→ Given text:
Volunteer Counselor Western Illinois University

sameerka @ 4:33 pm #

You still have a pure feeling towards sad people. You are net contaminated by selfishness. Your ?feeling is natural and it’s how everyone should feel. Helping people makes you happy; you’ve ?already known the cure;….. but you can not change the world…If you concentrate in a specific ?helping target within your surrounding, such as an old man, or orphan, or poor family… etc with ?the anything but in continuous matter as long as you can do it as commitment. In other wards, be a ?reason of someone’s happiness. This is your escape, and this is your part towards your feeling.?

realismi @ 8:26 pm #

You have a very rare and wonderful gift – to be able to really feel another person’s emotions and to empathize with them. Don’t let others tell you to give that up. Too few people are truly concerned about other people’s welfare.
As for yourself, you have to try to compartmentalize your own feelings. There is always going to be saddness and pain around you, and at times it is difficult to feel happy. But you have to try to separate that part of your life from the things that really make you happy. Think about what you like to do and your long-term goals. Think about how far you have come in your own life and where you want to go. Try to focus your attention on these things – acknowledge that there are others who aren’t blessed with good fortune, but don’t always have their feelings in your mind. You ARE NOT them. You’re own life needs to be lived and I know there are things that make you happy. Don’t feel guilty about them. True happiness, I believe, is about feelings of peace and contentment with the world around you. You have to find that in yourself by thinking about YOUR life – not other people’s!

cherry @ 8:59 pm #

Who told you your purpose in life is to make other people happy??? If you believe in this anyways here is the answer – happiness attracts happiness, once you become happy you won’t see that many people in distress…Surround yourself with enthusiastic and optimistic people and get out of the vicious cycle!

January 20, 2010

Anonymous @ 3:10 am #

As we seek to be happy, we should remember that the only way to real happiness is to live the gospel. We will find peaceful, eternal happiness as we strive to keep the commandments, pray for strength, repent of our sins, participate in wholesome activities, and give meaningful service.

old and ugly @ 9:59 am #

I think our job is to just not make someone miserable and do no harm to them. Helping someone should generate self satisfaction, if it is burden, then don’t do it. If one could not sustain objectivity, all or most of our doctors, EMT’s,firemen, police, etc. would have quit or be in a loony bin.

Volks @ 12:01 pm #

If it doesn’t make you happy to make another person happy, then you are helping the wrong person/people. I do many things to make my husband and kids happy, and it makes me happy in the process.

ruka @ 2:57 pm #

U need to RE prioritize, and just realize that people have to take care of themselves. U can’t just wave a magic wand and make everybody happy. U will go nuts if u keep trying to please everybody.

(Saved data entries)
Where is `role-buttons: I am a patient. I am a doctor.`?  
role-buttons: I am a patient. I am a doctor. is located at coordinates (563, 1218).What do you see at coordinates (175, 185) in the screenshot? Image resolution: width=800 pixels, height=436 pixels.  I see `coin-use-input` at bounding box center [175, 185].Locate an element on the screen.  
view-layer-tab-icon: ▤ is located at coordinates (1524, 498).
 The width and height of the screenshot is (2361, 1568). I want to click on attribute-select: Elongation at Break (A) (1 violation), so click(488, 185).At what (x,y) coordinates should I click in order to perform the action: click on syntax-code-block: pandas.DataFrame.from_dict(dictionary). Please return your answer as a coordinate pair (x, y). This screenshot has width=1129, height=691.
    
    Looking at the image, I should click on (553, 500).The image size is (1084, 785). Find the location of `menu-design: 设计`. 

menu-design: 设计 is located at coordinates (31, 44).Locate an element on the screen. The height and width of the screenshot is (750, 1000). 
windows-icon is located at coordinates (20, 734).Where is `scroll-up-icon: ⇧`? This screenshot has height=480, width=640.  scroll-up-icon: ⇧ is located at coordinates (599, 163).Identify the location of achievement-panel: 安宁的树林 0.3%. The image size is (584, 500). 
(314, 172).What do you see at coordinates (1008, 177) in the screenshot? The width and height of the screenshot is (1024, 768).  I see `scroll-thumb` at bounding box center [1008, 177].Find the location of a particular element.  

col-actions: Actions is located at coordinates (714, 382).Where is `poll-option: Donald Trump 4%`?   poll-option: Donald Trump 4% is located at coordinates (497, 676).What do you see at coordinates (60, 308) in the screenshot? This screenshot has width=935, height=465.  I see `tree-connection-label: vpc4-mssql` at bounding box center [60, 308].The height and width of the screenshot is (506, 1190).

→ Task item:
Copy the comment text on helping others, starting at "January 20, 2010" and ending at "a loony bin.".

→ Task response:
January 20, 2010

Anonymous @ 3:10 am #

As we seek to be happy, we should remember that the only way to real happiness is to live the gospel. We will find peaceful, eternal happiness as we strive to keep the commandments, pray for strength, repent of our sins, participate in wholesome activities, and give meaningful service.

old and ugly @ 9:59 am #

I think our job is to just not make someone miserable and do no harm to them. Helping someone should generate self satisfaction, if it is burden, then don’t do it. If one could not sustain objectivity, all or most of our doctors, EMT’s,firemen, police, etc. would have quit or be in a loony bin.